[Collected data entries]

------------------------------------------------

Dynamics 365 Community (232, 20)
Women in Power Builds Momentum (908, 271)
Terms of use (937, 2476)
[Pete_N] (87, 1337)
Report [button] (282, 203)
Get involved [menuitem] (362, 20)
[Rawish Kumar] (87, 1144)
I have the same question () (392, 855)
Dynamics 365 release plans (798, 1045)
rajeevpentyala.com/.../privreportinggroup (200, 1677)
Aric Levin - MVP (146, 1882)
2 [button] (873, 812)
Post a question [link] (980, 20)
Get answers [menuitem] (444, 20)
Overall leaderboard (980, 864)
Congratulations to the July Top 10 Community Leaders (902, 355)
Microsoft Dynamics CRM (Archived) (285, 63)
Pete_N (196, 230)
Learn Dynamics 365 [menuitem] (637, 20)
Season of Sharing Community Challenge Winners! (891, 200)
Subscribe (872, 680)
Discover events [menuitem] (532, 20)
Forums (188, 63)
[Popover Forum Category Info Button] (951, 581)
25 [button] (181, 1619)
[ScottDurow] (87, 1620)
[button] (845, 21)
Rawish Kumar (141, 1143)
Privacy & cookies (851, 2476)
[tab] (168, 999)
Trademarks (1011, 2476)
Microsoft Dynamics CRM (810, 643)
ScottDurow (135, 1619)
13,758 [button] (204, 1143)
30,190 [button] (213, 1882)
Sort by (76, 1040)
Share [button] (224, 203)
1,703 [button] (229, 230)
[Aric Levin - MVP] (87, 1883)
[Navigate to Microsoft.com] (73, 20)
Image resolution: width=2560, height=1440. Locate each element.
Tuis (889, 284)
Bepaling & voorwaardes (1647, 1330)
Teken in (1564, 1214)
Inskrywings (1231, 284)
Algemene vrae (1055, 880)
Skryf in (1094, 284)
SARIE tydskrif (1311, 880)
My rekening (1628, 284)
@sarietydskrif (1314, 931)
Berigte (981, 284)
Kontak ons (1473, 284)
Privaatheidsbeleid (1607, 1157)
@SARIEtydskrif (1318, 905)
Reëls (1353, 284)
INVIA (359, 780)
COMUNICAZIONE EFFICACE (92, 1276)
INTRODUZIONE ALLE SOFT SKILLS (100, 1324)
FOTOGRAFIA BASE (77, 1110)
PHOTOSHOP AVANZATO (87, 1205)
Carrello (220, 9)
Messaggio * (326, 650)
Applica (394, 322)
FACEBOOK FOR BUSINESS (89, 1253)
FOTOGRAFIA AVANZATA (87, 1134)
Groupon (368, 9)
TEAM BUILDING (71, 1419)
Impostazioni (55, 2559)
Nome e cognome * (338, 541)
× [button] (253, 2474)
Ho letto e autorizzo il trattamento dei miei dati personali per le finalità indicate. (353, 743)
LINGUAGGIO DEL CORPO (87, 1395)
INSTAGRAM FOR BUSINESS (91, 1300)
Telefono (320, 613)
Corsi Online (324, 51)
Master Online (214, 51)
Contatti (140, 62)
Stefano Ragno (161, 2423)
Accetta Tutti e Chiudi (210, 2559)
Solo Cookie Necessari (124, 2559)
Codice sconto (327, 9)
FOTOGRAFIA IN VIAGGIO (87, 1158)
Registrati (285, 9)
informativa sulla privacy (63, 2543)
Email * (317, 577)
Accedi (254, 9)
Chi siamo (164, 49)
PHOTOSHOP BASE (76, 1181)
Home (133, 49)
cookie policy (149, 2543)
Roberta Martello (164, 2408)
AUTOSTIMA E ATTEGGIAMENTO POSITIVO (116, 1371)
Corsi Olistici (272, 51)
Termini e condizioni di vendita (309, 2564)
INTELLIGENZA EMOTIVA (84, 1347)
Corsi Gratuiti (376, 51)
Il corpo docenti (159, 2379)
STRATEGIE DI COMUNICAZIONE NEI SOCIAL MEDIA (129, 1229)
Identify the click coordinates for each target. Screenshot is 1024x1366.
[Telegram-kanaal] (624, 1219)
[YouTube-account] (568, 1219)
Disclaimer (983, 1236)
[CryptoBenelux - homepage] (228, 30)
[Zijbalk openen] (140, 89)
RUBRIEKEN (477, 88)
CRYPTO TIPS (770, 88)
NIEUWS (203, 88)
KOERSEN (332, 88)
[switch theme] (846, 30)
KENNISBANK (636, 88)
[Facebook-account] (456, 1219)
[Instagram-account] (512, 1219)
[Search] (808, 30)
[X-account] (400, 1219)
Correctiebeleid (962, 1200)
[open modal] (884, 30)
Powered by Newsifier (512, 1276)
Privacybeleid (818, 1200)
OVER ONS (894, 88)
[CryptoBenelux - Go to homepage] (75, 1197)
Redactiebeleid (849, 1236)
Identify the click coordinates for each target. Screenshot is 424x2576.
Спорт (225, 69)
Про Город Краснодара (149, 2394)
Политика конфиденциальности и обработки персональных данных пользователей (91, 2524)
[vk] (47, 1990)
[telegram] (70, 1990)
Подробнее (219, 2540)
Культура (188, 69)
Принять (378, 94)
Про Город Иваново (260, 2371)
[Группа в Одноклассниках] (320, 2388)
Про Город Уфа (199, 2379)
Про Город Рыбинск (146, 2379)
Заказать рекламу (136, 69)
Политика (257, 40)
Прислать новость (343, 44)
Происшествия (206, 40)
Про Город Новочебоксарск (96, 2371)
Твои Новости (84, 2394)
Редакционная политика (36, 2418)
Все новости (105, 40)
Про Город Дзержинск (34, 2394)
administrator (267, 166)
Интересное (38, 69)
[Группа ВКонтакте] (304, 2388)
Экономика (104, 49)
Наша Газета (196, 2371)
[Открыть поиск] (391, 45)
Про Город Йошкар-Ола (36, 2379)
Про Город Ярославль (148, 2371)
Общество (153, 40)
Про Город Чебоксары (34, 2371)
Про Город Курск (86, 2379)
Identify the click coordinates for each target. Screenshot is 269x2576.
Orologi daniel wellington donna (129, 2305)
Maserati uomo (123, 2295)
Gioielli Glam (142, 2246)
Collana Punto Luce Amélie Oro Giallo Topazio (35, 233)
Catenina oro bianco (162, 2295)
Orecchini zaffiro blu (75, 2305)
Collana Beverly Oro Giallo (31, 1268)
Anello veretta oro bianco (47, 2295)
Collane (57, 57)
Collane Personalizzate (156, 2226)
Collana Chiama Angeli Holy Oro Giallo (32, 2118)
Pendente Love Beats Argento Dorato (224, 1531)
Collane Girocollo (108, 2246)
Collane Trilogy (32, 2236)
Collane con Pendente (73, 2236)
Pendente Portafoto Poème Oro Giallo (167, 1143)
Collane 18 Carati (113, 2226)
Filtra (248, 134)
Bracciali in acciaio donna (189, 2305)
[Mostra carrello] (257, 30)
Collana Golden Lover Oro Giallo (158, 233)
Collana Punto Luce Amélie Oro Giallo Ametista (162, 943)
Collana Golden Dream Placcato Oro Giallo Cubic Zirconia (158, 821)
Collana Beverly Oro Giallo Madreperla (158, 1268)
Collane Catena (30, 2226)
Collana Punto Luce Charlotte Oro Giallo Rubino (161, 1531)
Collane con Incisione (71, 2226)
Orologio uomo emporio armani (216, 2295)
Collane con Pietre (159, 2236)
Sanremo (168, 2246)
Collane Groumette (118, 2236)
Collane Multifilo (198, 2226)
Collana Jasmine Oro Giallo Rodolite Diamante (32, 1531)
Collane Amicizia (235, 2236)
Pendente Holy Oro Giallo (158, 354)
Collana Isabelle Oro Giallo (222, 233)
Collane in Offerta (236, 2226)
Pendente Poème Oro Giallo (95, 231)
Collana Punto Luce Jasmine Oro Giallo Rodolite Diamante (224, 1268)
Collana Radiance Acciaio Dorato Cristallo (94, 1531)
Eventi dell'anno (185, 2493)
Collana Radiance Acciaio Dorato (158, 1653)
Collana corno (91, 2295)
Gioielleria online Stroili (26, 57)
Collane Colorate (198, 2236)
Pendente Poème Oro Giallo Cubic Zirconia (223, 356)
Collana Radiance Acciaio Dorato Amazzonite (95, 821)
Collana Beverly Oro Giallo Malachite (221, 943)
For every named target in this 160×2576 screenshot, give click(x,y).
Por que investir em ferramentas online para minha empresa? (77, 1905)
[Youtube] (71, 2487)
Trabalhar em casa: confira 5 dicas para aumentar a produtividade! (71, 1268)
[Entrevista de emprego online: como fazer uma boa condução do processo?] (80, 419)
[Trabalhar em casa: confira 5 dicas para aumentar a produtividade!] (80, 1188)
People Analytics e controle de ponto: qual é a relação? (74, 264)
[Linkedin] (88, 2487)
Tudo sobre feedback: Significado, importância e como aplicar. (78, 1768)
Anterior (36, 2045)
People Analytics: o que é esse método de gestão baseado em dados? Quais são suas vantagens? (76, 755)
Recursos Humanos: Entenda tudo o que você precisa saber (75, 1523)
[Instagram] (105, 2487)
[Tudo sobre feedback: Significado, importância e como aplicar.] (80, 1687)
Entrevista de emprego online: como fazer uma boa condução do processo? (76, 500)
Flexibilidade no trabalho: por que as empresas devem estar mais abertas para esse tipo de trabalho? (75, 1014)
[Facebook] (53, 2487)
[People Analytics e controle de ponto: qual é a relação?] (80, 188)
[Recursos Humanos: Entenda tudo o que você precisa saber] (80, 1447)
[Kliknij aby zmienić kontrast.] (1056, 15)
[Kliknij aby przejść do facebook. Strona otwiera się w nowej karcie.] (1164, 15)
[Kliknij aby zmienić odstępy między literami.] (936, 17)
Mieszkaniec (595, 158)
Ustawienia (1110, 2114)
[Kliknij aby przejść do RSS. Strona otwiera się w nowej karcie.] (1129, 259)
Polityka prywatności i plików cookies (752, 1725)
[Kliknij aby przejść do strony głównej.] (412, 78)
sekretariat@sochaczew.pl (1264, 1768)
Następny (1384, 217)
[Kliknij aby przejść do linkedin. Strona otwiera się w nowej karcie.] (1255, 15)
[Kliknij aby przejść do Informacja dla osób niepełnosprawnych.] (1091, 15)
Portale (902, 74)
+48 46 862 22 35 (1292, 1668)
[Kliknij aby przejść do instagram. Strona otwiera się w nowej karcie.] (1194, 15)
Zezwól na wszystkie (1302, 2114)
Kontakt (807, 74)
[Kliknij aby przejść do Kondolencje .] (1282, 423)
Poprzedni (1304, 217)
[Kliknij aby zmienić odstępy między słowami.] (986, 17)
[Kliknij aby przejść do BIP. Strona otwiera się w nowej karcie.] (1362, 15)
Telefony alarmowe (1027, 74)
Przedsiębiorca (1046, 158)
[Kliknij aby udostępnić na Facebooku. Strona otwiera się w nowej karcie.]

------------------------------------------------

Work order — Keeping every character as it is, restate the lines above that run from the line with "People Analytics: o" through the line with "[Facebook] (53, 2487)", both included, and nothing else.

Answer to this problem —
People Analytics: o que é esse método de gestão baseado em dados? Quais são suas vantagens? (76, 755)
Recursos Humanos: Entenda tudo o que você precisa saber (75, 1523)
[Instagram] (105, 2487)
[Tudo sobre feedback: Significado, importância e como aplicar.] (80, 1687)
Entrevista de emprego online: como fazer uma boa condução do processo? (76, 500)
Flexibilidade no trabalho: por que as empresas devem estar mais abertas para esse tipo de trabalho? (75, 1014)
[Facebook] (53, 2487)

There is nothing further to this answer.